Hilangkan Kesan Anak Emas, Gerindra Makassar Wajibkan Kandidat Tak Diwakili Ambil Formulir Cawalkot

DPC Partai Gerindra Kota Makassar secara resmi mengumumkan membuka pendaftaran bakal calon Wali Kota Makassar.

DPC Partai Gerindra Kota Makassar secara resmi mengumumkan membuka pendaftaran bakal calon Wali Kota Makassar.

MAKASSAR, DJOURNALIST.com – DPC Partai Gerindra Kota Makassar secara resmi mengumumkan membuka pendaftaran bakal calon Wali Kota Makassar.

Partai besutan Prabowo Subianto itu membuka pendaftaran sekaligus menjaring figur-figur yang akan maju pada perhelatan pemilihan Wali Kota Makassar di tahun 2020 mendatang.

Pendaftaran tersebut dilakukan selama tiga minggu kedepan, mulai tanggal 12 Oktober hingga 2 November 2019, di Kantor DPC Gerindra Makassar, Jalan Nuri.

Ketua Desk Pilkada Gerindra Makassar, Amiruddin Umasugi mengatakan selama proses tahapan pendaftaran, para kandidat yang datang mendaftar diwajibkan untuk tidak diwakili.

“Kita wajibkan itu, baik untuk pengembalian formulir juga. Jadi kita akan berlaku independen, sehingga penilaiannya objektif, aga tidak ada lagu bahasa ada yang dianakemaskan,”ujar Amiruddin melalui konferensi pers di rumah makan dinar, Jalan Latimojong, Rabu 9 Oktober 2019.

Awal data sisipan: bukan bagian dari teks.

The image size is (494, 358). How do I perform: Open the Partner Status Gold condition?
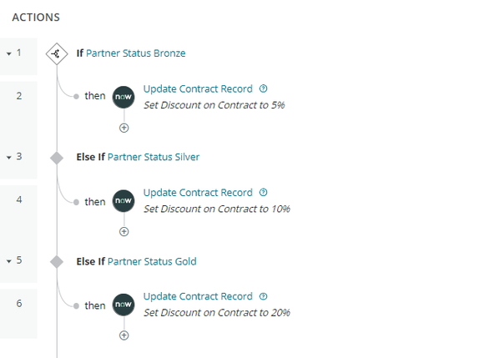[x=152, y=261]
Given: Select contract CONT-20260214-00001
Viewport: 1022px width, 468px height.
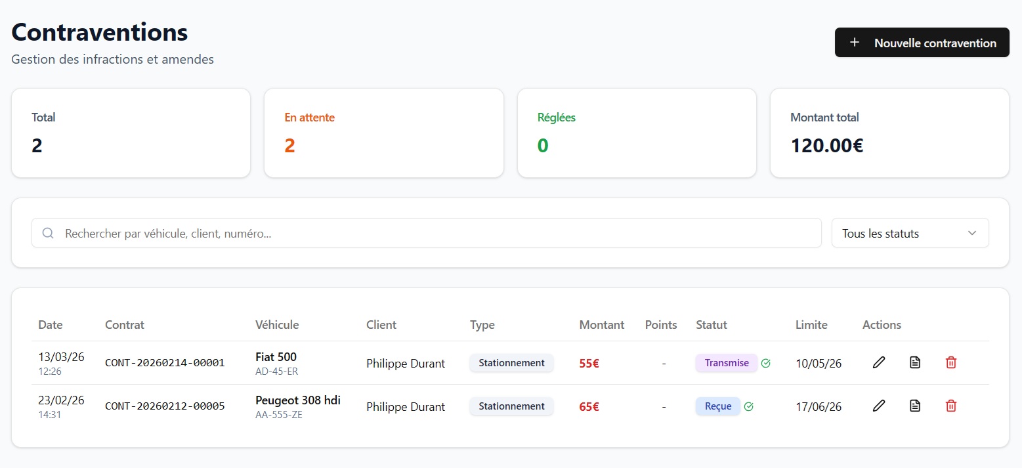Looking at the screenshot, I should 165,363.
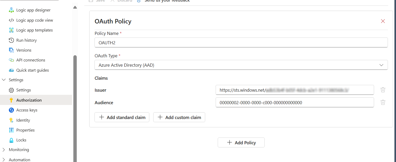The height and width of the screenshot is (162, 396).
Task: Edit the Policy Name field
Action: (x=241, y=42)
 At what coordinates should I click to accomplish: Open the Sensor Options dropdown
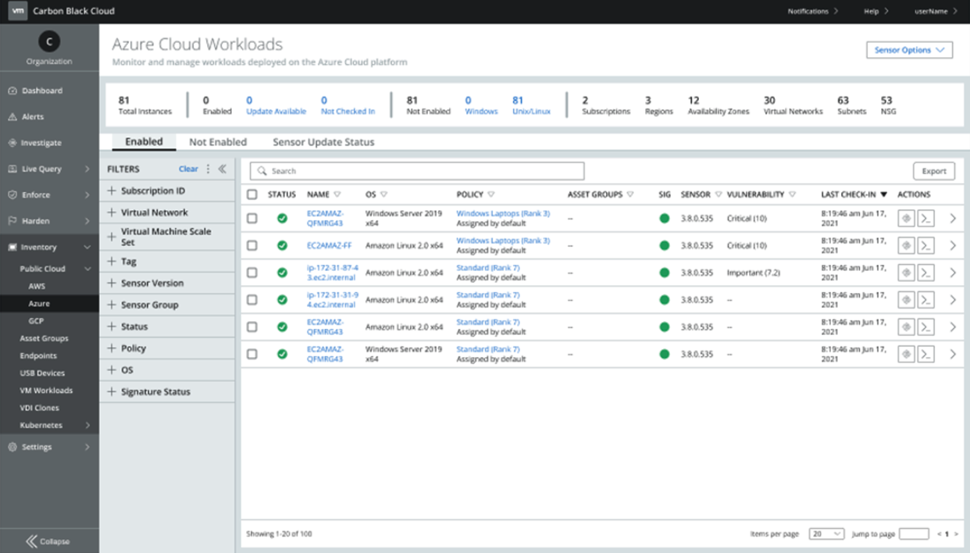909,50
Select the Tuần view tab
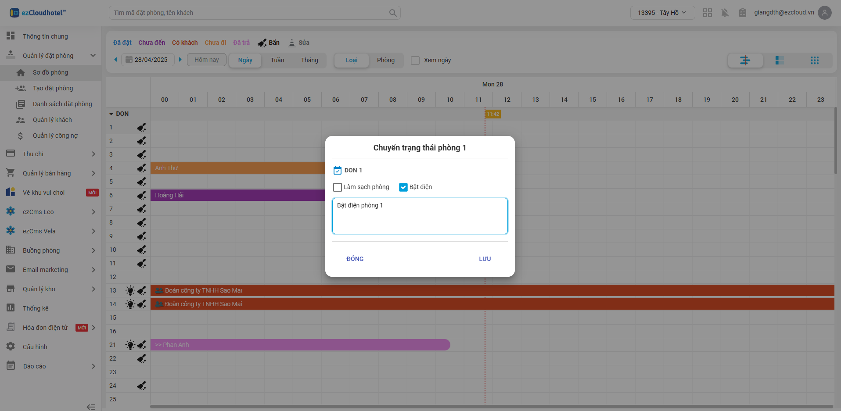 277,60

“Kami juga akan melakukan survei internal untuk semua kandidat, sebagai salah satu penilaian yang akan diteruskan ke DPD hingga ke DPP Gerindra,”katanya.

Sementara itu, Ketua DPC Partai Gerindra Kota Makassar Eric Horas menuturkan ajang pemilihan Walikota Makassar bukan untuk main-main.

“Jadi publik juga bisa menilai bahwa siapa yang benar-benar serius maju. Dari situ kita bisa melihat bahwa, tim desk pilkada mewajibkan kandidat untuk tidak diwakili mengambil dan mengembalikan formulir,” jelasnya.